Each bank processes overdue debts differently. Yet, if a bank uses the collector services, it means that the client does not engage with a bank and does not answer their calls, as Alexey Kramarsky, the head of the Credit Risk Department of the Raiffeisenbank retail segment, believes.
— We mostly interact with customers who have overdue payments by ourselves: this allows us to better understand the problem and find the best solution. If we appeal to collectors, it happens at the late stages of the arrears: from 3 months and more. The pandemic did not affect this approach, – the expert is sure. Therefore, in any unclear situation with loans, he advises people to call the bank and explain the situation.
I pay off the loan and provide for my three children on my own
Natalya from the Penza region works as a therapist in a hospital and works night shifts there to have additional income.
— When the situation was stable, I took out a loan for a car in the amount 450 thousand rubles, the monthly payment was a little over 15 thousand rubles. When the pandemic started, my hospital was completely closed because they stopped the planned hospitalization. I was transferred to a base salary without any allowances, the income decreased from 70 to 20 thousand rubles, – Natalya admits.
She divorced her husband and raises three children by herself, fully providing for them financially. When the salary was lowered, Natalya wanted to take a repayment holiday, but she got refused, “Sberbank organized them only for legal persons and persons who took out a loan for larger amounts than mine. I had to pay off the loan or refinance anyway”.
Lawyer Danila Mikhalishchev warns loan debtors against restructuring and refinancing: he believes that there is no point in doing that because this way the client will aggravate the situation and only overpay in the end.
— If you are not sure what will happen to your financial situation in a month or two, you do not need to pay now, it is better to save this money for yourself and buy food with it, – says the lawyer.
— It is easier and more favorable to pay through the court: this way you can get rid of or reduce penalties, fix interest and then pay either at the stage of enforcement proceedings, or obtain a debt delay or instalments and then make payments until full repayment.

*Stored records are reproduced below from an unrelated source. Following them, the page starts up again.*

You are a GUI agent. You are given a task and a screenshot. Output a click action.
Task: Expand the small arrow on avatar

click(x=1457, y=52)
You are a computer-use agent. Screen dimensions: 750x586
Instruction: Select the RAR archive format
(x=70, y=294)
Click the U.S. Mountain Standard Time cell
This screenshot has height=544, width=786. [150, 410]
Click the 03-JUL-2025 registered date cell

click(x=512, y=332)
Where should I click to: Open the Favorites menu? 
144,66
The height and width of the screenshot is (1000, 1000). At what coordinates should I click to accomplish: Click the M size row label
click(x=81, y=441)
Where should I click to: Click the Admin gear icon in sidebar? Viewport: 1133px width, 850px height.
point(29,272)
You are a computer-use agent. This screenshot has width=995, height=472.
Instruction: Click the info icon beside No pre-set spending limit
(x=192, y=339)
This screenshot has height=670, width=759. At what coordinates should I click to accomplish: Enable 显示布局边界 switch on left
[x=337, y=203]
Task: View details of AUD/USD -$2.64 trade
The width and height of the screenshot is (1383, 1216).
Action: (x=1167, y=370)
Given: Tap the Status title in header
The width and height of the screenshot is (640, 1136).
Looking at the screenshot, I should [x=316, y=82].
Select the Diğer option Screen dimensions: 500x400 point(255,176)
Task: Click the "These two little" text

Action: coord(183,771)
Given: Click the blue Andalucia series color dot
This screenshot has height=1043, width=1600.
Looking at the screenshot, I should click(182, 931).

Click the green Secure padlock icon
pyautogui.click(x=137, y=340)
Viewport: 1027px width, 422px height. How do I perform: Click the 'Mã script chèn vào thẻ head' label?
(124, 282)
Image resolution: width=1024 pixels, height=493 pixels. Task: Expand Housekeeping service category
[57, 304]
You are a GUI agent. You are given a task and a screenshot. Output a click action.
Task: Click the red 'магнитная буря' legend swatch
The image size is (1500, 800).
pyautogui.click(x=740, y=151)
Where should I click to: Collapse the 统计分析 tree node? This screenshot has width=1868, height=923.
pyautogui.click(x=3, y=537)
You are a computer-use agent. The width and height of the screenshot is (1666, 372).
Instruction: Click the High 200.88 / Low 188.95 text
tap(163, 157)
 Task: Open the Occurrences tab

Aleksey Kramarsky, on the contrary, says that at the first sign of possible financial difficulties, the best decision is “to contact your bank and find out what restructuring programs are currently in effect”. Auto-payment, which can be set up in the mobile app of the bank, will help you avoid technical delays: it is when the client simply forgets to transfer money on the loan on time.
Natalya refused to go through with refinancing and restructuring and decided to pay off the debt on her own. She had a few savings that she planned to spend on other needs and she borrowed some money from friends and acquaintances.
— I basically had money to pay for housing services only. The children were on distance learning, so we were allowed not to pay for school meals, clubs, and music school, – she told Pravmir.
Since financial difficulties occurred during the summer period, the family began to actively use subsidiary farm: they ate the food harvested from their garden and got chickens. Fellow villagers also helped them.
— The status of a doctor in villages is more or less higher than in the city, so people sometimes helped with meat and other products, – Natalya smiles.
Now, her hospital is working again, but the situation is still unstable because the number of coronavirus patients is growing every day, and the situation may resume.